Niet langer kunnen meerdere bandenfabrikanten zelf proberen hun rubber aan teams te slijten in een seizoen. Slechts één fabrikant mag het rubber aan alle teams leveren, nadat de FIA eind 2006 met die regel kwam. Pirelli nam na vier jaar het stokje van Bridgestone over, maar nu krijgen de Italianen mogelijk concurrentie van het Zuid-Koreaanse Bridgestone. Grote baas
Mario Isola waarschuwt voor de mogelijke gevolgen van een bandenoorlog.
“Als je meerdere fabrikanten met elkaar zou laten concurreren in de sport, bijvoorbeeld met een 100% open concurrentie, dan zou het flink wat geld kosten.
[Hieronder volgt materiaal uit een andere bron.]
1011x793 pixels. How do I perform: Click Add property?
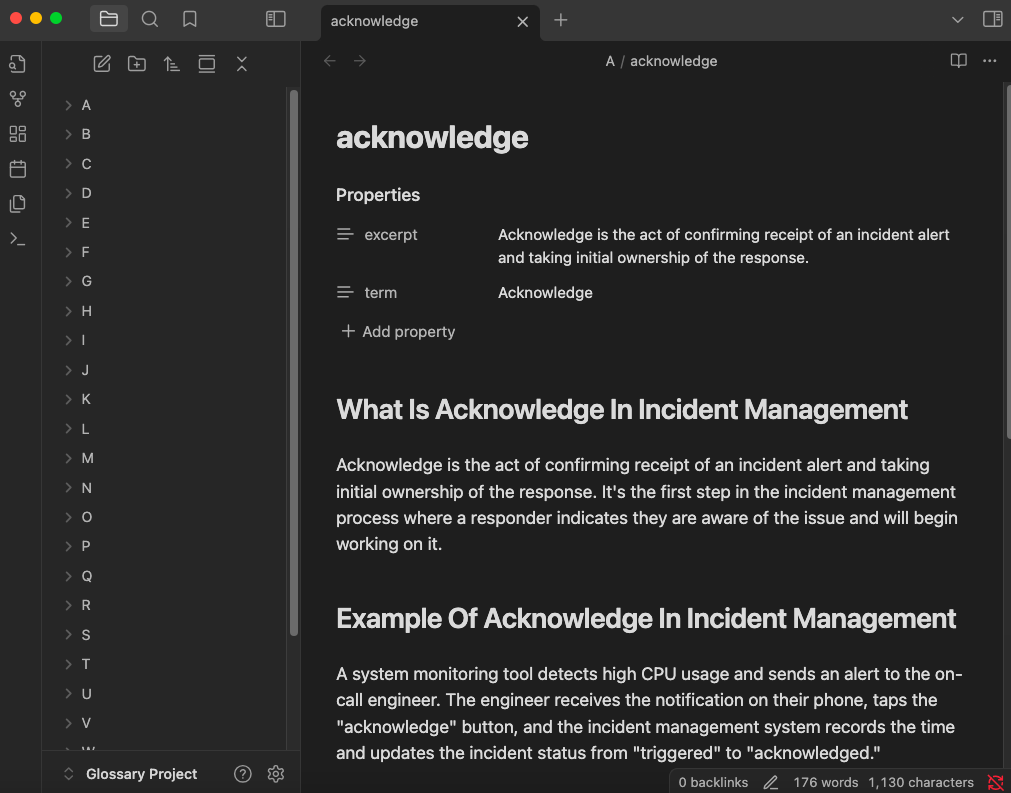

Niet alleen de leveranciers zelf, maar ook de teams op de grid”, meent de Italiaan tegenover RaceFans.
“Je moet niet alleen met verschillende compounds aankomen bij de teams, maar ook met verschillende constructies voor verschillende circuits. Immers concurreer je dan met de andere leverancier per race. Op de ene baan zal een bepaalde band van de ene beter werken, de andere tijdens de Grand Prix daarop.”
“Dan kijk je als leverancier tegen kosten van minstens drie keer zoveel als nu aan. En als team moet je actief gaan testen. Een testteam, een aparte auto die daarvoor wordt gebruikt en noem allemaal maar op. Het is een compleet andere aanpak met veel hogere kosten dan één leverancier voor iedereen.”
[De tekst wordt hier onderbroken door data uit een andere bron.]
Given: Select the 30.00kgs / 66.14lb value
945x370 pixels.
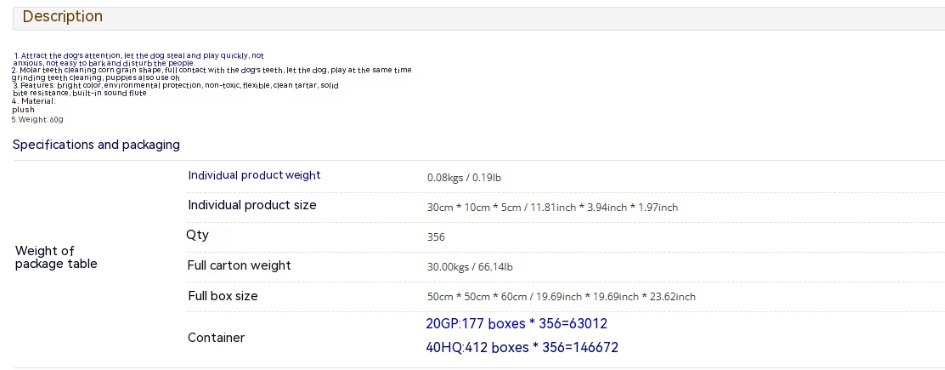Looking at the screenshot, I should [x=469, y=267].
Niet alleen Pirelli ziet een terugkeer van een dergelijke bandenoorlog niet zitten, ook teambazen die de concurrentie nog mee hebben gemaakt worden er niet warm van. Zo meende teambaas Franz Tost van Toro Rosso eerder al dat het voor een situatie zou zorgen waarin ‘twee teams het neusje van de zalm krijgen, de rest de overgebleven troep.”